Thanks a lot for the detailed response! I need to set the font and text color dynamically so I'll look into the JavaScript functions. For the background, I was just looking to set it to .clear. Is there an existing way to do that or should I look into creating a JS function as well?

Thanks again for the tips. Was able to get all three working for my use-case so posting the solution here in case someone else is looking.

markup.js (needed it for the whole body but i'm sure it could work for selection logic as well)

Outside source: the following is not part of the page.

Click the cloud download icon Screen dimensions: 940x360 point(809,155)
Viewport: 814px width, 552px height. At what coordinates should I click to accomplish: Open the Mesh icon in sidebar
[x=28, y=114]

MU.changeFont = function(fontName) {
    // Change font for whole body
    document.body.style.fontFamily = fontName; // Add custom font URLs in markup.html <head>
    _callback('input');
};

MU.changeColor = function(color) {
    // Change color for whole body
    document.body.style.color = color
    _callback('input');
}

MarkupWKWebView.swift

  public func changeColor(colorName: String, handler: (()->Void)? = nil) {
      evaluateJavaScript("MU.changeColor('\(colorName)')") { result, error in
          handler?()
      }
  }
  
  public func changeFont(fontName: String, handler: (()->Void)? = nil) {
      evaluateJavaScript("MU.changeFont('\(fontName)')") { result, error in
          handler?()
      }
  }

In my SwiftUI View

extension DetailView: MarkupDelegate {
    func markupDidLoad(_ view: MarkupWKWebView, handler: (()->Void)?) {
        // clear background
        view.isOpaque = false
        view.backgroundColor = .clear
        
        view.changeColor(colorName: hexColorString)
        view.changeFont(fontName: cssFontNameString)

        // default code
    }
}

Amazing library btw, thanks for creating it 🙏

Thanks very much for posting your solution. I will come back and see about folding this in when I do the work to sort out #114 .

@stevengharris Was this ever implemented so I can use a custom font?

@willm132 No, I didn't think of it when I worked on #114. I have been leaning toward making the markup.css user-definable (it just seems ridiculous to have to fork to customize the style) and may circle back around to it if/when I get to that point. Until then, Raghav's solution should work.